TRECHO FORNECIDO:
━━━
As pessoas LGBT sofrem intensas e infundadas discriminações que se iniciam no seio familiar, se estendendo às escolas, igrejas, locais de trabalho e à sociedade em geral. São agredidas (verbal, física e patrimonialmente), mortas com frequência (quando não se suicidam). Raramente seus agressores são identificados e punidos. A rede de suporte voltada à esta comunidade ainda é precária, sendo notória a carência de legislações específicas e de aparato estatal voltado à sua proteção, a exemplo de delegacias especializadas, centros de referência, empenho por força do Estado em apurar os crimes LGBTfóbicos, tolerância social à LGBTfobia e ignorância.
Nos últimos anos, a população LGBT tem enfrentado constantes ameaças de retrocessos a direitos garantidos através de entendimentos da Corte Suprema (ainda não assegurados em lei). É alarmante o crescimento das bancadas religiosas fundamentalistas no Senado Federal e na Câmara dos Deputados, assim como nas Assembleias Legislativas espalhadas por todo o Brasil, que atuam para aprovar leis que limitam direitos de lésbicas, gays, bissexuais, travestis e transexuais (a exemplo do PL 6583/13 – Estatuto da Família, PDC 395/2016, PL 70/1995, PDC 17/2015, PDC 16/2015, PL 5069/2013, PL 198/2015).
É entendimento unânime por todos os organismos nacionais e internacionais que regulam questões atinentes à saúde pública, há décadas, que a orientação sexual das pessoas não se constitui como doença. Ainda assim, ante toda esta dura realidade enfrentada pela população LGBT brasileira, deparamo-nos com posicionamentos judiciais que representam efetivo retrocesso do Estado Democrático de Direito e violação aos direitos fundamentais de lésbicas, gays, bissexuais, travestis e transexuais.
━━━
DADOS FORNECIDOS:
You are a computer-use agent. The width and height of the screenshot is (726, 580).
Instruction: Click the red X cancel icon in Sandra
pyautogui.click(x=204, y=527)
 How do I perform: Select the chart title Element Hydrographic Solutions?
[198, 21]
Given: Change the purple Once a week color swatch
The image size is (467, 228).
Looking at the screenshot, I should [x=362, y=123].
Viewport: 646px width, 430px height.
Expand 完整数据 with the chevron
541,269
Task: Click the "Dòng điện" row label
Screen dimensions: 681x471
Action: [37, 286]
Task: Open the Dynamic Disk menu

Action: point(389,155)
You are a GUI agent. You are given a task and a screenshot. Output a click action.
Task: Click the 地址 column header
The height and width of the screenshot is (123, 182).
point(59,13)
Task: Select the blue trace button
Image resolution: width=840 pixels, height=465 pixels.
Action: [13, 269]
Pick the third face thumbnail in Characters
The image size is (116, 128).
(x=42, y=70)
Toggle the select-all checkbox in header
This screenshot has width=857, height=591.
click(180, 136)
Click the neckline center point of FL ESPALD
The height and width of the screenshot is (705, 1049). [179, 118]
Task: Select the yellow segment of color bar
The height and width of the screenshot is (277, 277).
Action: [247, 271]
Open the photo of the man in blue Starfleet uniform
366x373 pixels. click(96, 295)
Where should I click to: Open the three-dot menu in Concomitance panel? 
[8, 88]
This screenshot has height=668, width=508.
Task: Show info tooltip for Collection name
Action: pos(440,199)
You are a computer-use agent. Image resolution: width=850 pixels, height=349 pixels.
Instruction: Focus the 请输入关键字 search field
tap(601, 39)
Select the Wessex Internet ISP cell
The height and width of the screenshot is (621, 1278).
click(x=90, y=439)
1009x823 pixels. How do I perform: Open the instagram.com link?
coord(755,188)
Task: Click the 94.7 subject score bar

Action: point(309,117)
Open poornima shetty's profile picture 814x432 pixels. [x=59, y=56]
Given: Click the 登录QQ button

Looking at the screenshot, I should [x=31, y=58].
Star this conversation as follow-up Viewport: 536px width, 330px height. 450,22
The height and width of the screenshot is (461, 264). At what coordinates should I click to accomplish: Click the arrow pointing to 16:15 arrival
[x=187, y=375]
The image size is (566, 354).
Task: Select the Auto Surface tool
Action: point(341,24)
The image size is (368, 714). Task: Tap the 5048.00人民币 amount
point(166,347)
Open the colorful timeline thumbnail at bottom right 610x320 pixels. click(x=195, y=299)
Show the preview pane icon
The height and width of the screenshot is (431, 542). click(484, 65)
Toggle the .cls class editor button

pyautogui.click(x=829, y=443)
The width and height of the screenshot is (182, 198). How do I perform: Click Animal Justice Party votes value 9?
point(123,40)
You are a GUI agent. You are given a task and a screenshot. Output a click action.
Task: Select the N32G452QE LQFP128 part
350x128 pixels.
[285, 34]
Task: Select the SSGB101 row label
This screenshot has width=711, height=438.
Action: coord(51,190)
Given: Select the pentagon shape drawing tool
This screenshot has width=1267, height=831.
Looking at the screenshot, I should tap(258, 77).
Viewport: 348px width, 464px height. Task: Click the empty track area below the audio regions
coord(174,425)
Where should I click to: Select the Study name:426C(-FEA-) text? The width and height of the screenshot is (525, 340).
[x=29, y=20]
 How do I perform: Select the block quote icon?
━━━
TAREFA 1: De acordo com o trecho fornecido, em que ambiente começam as discriminações sofridas pelas pessoas LGBT?
TAREFA 2: Com base no trecho fornecido, explique por que a população LGBT enfrenta constantes ameaças de retrocesso em seus direitos.
TAREFA 3: Liste todas as proposições legislativas que o trecho fornecido dá como exemplo de leis que limitam direitos de lésbicas, gays, bissexuais, travestis e transexuais.
O material não é necessário para realizar as tarefas.

RESPOSTA 1: Elas começam no seio familiar.

RESPOSTA 2: Esses direitos foram garantidos por entendimentos da Corte Suprema e ainda não estão assegurados em lei. Além disso, as bancadas religiosas fundamentalistas no Senado Federal, na Câmara dos Deputados e nas Assembleias Legislativas estão crescendo e atuam para aprovar leis que limitam esses direitos.

RESPOSTA 3:
- PL 6583/13 (Estatuto da Família)
- PDC 395/2016
- PL 70/1995
- PDC 17/2015
- PDC 16/2015
- PL 5069/2013
- PL 198/2015